March 8, 2011

Get What You Deserve; Or Not.

The 1985 movie "Witness" with Harrison Ford is an interesting movie contrasting the lifestyle and faith of the Amish with the lifestyle and faith of modern American society. On the one hand I am enamored of the simple way of life the Amish have intentionally chosen, and I admire their strong faith in God and devotion to non-violence. On the other hand, I enjoyed seeing Kelly McGillis in the buff and loved the scenes in the movie where Harrison Ford beats up a teenage jerk and where he kills the bad guys. So you can see I am caught somewhere in the Limbo between admiring Godly faithfulness and the witness of simplicity and non-violence on the one hand and admiring nudity of beautiful women, worldliness, and the administration of just violence and vengeance on the other.

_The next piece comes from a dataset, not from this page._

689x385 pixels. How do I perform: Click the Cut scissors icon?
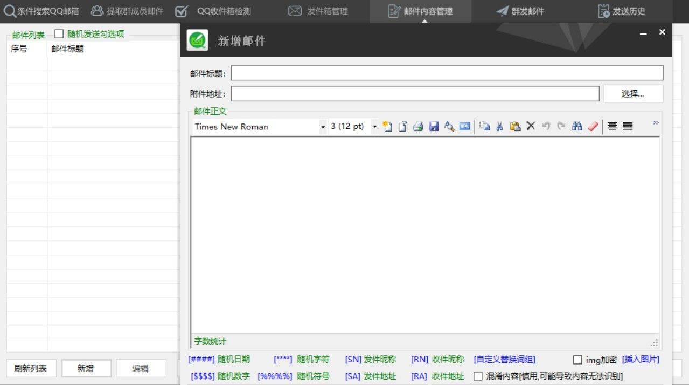(x=499, y=126)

Scenes with Kelly McGillis aside, my favorite scene in Witness is where Harrison Ford is dressed as an Amish man and is en route, in a caravan of horse-drawn black buggies, through a small Pennsylvania town. But Harrison Ford is not really an Amish man. He is a tough big city cop who is hiding from bad cop-killing cops while he recovers from a bullet wound. A couple of teenage town jerks are harassing the Amish and won't let their buggies pass. One of the jerks rubs his ice-cream cone on the nose of an Amish man, knowing the Amish man won't retaliate. Harrison Ford gets out of his buggy and walks up to the two jerks and tells them they are making a big mistake. One of the jerks then acts like a jerk and mimicks fear before pushing Harrison Ford, whereupon Ford breaks his nose with a single punch to the face. It's a scene that leaves every viewer with a very gratifying sense that the jerk got what he deserved.

Ford's violent act of nose-breaking retribution was witnessed by several townsfolk, and it was what outed him as not being a true Amish. The Amish purport to leave retribution and punishment for criminal wrong-doers to the civil authorities here on Earth, and judgment and punishment for moral wrong-doers to God in the hereafter.

I got to thinking about this retribution thing again Sunday morning sitting in church and listening to a message from Phil and Rici Skei on 'The Power of Reconciliation.' Their primary text was 2 Corinthians 5:11-21, but somehow I got backed up a verse and read this: "For we must all appear before the judgment seat of Christ, that each one may receive what is due him for the things done while in the body, whether good or bad." 2 Cor. 5:10. So, it would appear that maybe we are going to get what we deserve. Bummer.

I have encountered quite a number of morally self-justified people here on Earth who really do hope and pray that evil-doers here on Earth will get what they deserve on Judgment Day. For a number of reasons I don't count myself among them. First, and foremost, I kind of hope I don't get what I deserve on Judgment Day. Somewhere in the Bible I think I read something like, "as you judge others, so shall you be judged." (See, for example, Matthew 7:1-6) So, while it is gratifying to see the other evil-doers get what they deserve, I am kind of thinking it will be best for me if the judging standard on my Judgment Day is set real low; And so I am willing to have the bar set low for other evil-doers too.

The whole idea that I am going to get what I deserve on Judgment Day put me into a bit of a self-pittying funk, but I came out of my self-pittying funk just in time to hear Phil Skei describe something interesting that Jesus did while he was on the cross.

[As a side note, Phil did not make a big deal of Jesus' crucifixion, as many do, and I was glad about that. He correctly pointed out that many thousands of people were crucified on crosses before and after Jesus, and many people have sacrificed their lives for others in myriad other ways.]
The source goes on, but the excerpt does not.